Otra mujer espía su cuerpo frente al espejo, está en el salón de una coqueta peluquería de Barrio Norte. Tiene los biceps inflados debajo de una remera ajustada, las piernas estilizadas como las de una muñeca Barbie y curvas proporcionadas. Ronda los 40. Desde el sillón en que la peinan, le comenta a su joven acompañante: “Francisco, mi personal trainer, me apostó que voy a poder achicar cinco centímetros de cadera”. El monólogo avanza y la mujer insiste ante su interlocutora: “Es bárbaro, sabe cómo motivarme. Con lo de la apuesta, por ejemplo”.
Trainer y oreja
Fernando admite que el personal trainer empezó a cumplir varias funciones al mismo tiempo. Reconoce que hay quienes los contratan como “muñequitos de juguete, por una cuestión de ostentación”, aunque –afirma- “son los que dejan enseguida, no tienen continuidad y lo hacen por moda”. A los otros, en cambio, intenta protegerlos. Dice que porque aceptan sus pilares de entrenamiento. “Toman conciencia de que la actividad física es parte de la higiene personal y eso les permite sobrellevar el trabajo de otra manera, sentirse mejor integralmente.”
Con el tiempo el trabajo del entrenador físico se prolonga en encuentros y salidas comunes.

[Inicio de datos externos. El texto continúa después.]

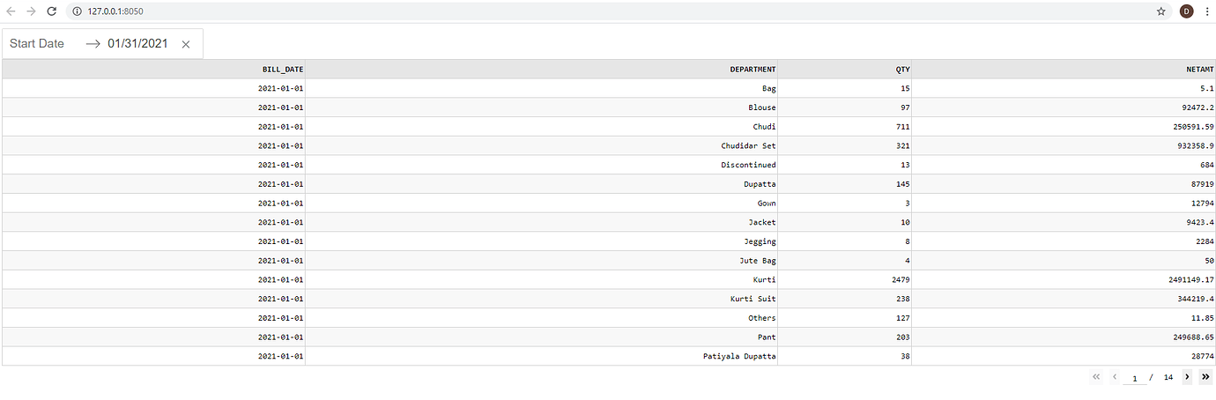Click the current page number input
Viewport: 1216px width, 400px height.
click(x=1135, y=378)
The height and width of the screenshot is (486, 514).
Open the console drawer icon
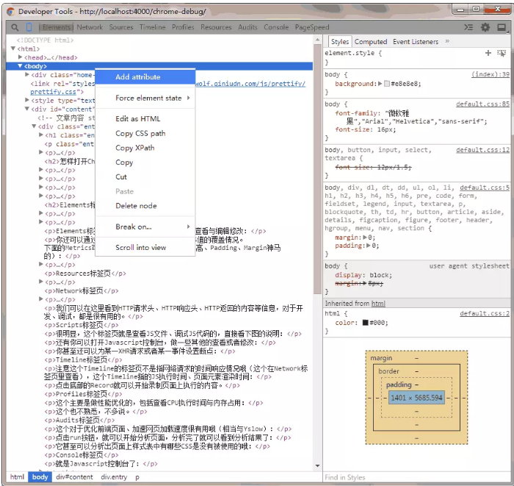tap(468, 27)
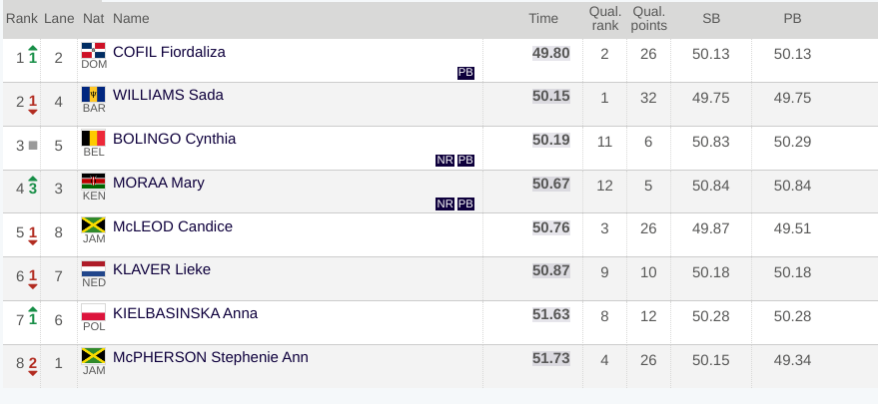Click the PB badge on COFIL Fiordaliza's row
Screen dimensions: 878x404
tap(465, 73)
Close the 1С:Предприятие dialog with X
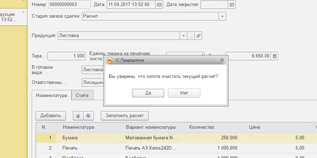This screenshot has height=158, width=317. (x=222, y=60)
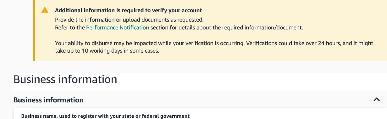This screenshot has height=119, width=387.
Task: Collapse the Business information section chevron
Action: (x=376, y=100)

Fernando compartió cumpleaños, casamientos y nacimientos de los hijos de sus alumnos, y cuenta que uno de ellos le prestó su casa del country mientras estaba de vacaciones. Gastón, otro profesor, se ve envuelto en situaciones similares: “Un alumno me invitó a ver la carrera de la Fórmula 1 en el autódromo y para el Día del Amigo nos mandamos emails y salimos a festejar”. Pero también enfrentó situaciones menos favorables. Por la misma época otro alumno lo dejó en aprietos frente a su mujer. Gastón pasó a buscarlo por su casa y, en su lugar, encontró a la señora y la hija. Ella, brotada de un ataque de nervios y la nena, llorando sin consuelo. Había descubierto el código del celular de su marido y escuchado los mensajes amorosos que le dejaba otra mujer. En ese momento llegó el empresario; la mujer descargó su furia contra él y se fue de la casa pegando un portazo. Deprimido, su alumno le pidió que lo acompañara al bingo. Gastón no pudo negarse ante la insistencia que parecía exigencia. “Al fin y al cabo cobraba por ese tiempo”, pensó aquella vez. En la casa de juegos, el hombre perdió más de 1000 pesos en las maquinitas y se retiró acompañado por otra bella señorita.
Fernando y Gastón coinciden en el hecho de que compartir tantas horas los convierte en íntimos amigos. Pero ambos reconocen: los otros proponen y ellos disponen. Sus alumnos cuentan y ellos escuchan. De eso se trata.

 

La imagen del cuerpo

Daniel Lutzky, titular de Psicología y Comunicación de la Universidad de Buenos Aires, analiza el fenómeno como característico de una “época del look y lo visual, donde el cuerpo empieza a ser definido por los demás y necesita ser mejorado”. Precisamente porque depende de la mirada de los otros tanto como de la del personal trainer. “El poder del entrenador es como el del estilista” –señala–. En vez de decirnos cómo peinarnos mientras perdemos el control de nuestro pelo, el personal trainer nos dice qué debemos hacer con nuestro cuerpo. De este modo, dependemos cada vez menos de la voluntad y más de alguien que va formando la imagen de nuestro propio cuerpo”. Lutzky diferencia entre las motivaciones que tienen los hombres y las mujeres cuando eligen un entrenador físico que los acompañe y el rol que cumple con cada uno durante el tiempo que dura la relación. “En los hombres es un poco un psicólogo que asume la posición de escuchar más que hablar. En cambio, en las mujeres es alguien más que se ocupa de ellas y reemplaza un poco las carencias afectivas de esta época”.